Segment Start: Data for review

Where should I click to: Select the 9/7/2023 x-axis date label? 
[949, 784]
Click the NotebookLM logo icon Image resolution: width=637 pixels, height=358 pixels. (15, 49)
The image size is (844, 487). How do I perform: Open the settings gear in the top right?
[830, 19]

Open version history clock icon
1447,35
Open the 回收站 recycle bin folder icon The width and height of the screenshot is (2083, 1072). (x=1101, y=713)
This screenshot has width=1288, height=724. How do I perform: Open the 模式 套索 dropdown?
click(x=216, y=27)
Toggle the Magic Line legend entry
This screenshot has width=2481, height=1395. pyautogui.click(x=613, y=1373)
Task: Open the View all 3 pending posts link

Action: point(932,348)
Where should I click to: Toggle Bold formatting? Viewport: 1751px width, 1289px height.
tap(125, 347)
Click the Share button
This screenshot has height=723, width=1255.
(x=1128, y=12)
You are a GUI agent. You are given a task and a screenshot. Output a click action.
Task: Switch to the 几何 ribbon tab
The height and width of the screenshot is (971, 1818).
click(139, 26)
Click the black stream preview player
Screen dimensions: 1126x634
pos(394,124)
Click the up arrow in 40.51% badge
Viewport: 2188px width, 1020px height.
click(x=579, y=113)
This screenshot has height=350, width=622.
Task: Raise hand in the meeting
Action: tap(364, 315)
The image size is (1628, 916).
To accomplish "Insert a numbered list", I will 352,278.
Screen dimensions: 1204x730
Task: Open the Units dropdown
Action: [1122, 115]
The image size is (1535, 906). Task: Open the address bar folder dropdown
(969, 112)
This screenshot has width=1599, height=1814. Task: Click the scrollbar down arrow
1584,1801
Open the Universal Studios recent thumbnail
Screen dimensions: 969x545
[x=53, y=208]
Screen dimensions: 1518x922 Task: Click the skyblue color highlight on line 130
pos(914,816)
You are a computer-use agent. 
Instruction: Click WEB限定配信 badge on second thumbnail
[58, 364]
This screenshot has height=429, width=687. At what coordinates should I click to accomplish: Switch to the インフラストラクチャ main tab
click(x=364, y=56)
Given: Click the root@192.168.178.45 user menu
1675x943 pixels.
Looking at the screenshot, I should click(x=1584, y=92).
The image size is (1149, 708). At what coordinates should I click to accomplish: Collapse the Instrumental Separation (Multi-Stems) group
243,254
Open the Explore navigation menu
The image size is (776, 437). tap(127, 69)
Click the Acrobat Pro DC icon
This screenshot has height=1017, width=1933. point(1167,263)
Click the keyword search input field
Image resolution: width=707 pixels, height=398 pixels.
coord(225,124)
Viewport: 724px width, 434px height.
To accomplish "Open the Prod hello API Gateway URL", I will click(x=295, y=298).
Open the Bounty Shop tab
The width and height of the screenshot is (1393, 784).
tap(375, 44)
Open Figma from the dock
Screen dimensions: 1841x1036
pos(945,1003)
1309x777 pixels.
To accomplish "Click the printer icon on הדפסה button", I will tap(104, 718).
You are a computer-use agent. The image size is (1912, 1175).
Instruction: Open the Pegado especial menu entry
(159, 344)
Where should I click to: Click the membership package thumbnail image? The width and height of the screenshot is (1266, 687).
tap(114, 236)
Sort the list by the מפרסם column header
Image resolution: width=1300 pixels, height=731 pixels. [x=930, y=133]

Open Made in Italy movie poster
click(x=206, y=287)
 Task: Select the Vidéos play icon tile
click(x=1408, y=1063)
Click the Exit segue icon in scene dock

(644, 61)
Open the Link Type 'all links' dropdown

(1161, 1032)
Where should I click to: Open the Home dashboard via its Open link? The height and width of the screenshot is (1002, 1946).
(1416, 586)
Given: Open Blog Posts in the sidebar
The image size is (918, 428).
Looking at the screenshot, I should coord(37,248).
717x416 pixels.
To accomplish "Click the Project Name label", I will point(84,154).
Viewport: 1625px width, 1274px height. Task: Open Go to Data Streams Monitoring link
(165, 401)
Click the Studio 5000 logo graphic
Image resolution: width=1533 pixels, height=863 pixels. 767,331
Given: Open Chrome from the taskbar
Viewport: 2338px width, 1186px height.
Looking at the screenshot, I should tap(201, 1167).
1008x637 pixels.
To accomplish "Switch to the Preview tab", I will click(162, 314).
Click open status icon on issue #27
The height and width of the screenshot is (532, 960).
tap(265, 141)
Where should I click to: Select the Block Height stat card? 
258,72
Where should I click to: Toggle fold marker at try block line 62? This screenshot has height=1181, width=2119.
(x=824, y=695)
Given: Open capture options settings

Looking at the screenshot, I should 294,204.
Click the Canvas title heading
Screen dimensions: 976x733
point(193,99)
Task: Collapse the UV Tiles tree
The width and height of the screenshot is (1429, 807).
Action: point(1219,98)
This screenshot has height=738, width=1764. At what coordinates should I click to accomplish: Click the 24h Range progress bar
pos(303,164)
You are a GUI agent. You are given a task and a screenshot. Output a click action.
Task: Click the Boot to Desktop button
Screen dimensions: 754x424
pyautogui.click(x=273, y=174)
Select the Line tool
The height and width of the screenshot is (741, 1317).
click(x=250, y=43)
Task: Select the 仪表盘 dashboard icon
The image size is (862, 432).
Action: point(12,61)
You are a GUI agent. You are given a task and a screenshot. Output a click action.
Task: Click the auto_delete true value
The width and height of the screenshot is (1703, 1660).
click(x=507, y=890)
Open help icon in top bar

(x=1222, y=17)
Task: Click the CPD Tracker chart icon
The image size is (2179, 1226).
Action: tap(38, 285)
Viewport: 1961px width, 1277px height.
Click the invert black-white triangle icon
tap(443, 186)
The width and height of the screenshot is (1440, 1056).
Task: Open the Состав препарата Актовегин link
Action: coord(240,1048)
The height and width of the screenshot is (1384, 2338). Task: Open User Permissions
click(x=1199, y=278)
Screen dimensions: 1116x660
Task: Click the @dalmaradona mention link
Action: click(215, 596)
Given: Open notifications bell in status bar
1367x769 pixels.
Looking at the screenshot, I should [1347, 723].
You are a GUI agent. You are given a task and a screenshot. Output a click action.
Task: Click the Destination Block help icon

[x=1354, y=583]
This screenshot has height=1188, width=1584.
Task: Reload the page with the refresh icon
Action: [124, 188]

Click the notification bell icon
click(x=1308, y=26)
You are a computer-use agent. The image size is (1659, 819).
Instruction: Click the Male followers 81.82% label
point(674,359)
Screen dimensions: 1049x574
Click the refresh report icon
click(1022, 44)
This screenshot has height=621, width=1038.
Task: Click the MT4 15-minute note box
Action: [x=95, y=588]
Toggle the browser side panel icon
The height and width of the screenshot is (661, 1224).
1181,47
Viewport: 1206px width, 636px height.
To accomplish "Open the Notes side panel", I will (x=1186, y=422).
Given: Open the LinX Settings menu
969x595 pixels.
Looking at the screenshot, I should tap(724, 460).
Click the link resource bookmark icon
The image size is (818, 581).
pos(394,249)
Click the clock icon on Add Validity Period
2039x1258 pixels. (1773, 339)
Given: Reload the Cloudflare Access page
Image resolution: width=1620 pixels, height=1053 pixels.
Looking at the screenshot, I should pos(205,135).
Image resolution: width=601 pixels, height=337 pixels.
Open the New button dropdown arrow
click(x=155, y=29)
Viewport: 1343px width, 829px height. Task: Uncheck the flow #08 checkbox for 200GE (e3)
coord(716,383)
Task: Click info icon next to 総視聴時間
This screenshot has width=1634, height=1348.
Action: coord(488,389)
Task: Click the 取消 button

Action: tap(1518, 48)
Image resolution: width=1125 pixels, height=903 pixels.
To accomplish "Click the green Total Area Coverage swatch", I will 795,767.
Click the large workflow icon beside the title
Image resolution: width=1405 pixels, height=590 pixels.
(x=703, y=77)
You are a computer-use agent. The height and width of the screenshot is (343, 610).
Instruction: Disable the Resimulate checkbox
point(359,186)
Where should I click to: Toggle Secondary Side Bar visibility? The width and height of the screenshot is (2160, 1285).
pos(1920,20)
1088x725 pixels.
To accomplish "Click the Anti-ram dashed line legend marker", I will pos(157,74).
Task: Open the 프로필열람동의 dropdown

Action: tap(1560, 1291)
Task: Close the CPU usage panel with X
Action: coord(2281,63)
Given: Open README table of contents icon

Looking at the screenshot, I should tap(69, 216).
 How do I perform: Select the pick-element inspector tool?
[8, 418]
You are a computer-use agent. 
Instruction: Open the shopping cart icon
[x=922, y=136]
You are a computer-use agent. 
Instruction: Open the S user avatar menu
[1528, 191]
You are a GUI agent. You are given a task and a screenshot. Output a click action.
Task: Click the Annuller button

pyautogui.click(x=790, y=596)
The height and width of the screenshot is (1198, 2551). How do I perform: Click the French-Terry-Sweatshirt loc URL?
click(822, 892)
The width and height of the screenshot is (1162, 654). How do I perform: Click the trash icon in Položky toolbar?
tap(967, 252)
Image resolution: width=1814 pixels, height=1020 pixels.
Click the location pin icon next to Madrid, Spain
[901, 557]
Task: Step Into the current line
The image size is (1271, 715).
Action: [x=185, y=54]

Segment End: Data for review

*Work item*.
In the entries above, find each line containing the string "from" and copy it.

*Response for this exercise*.
Open Figma from the dock
Given: Open Chrome from the taskbar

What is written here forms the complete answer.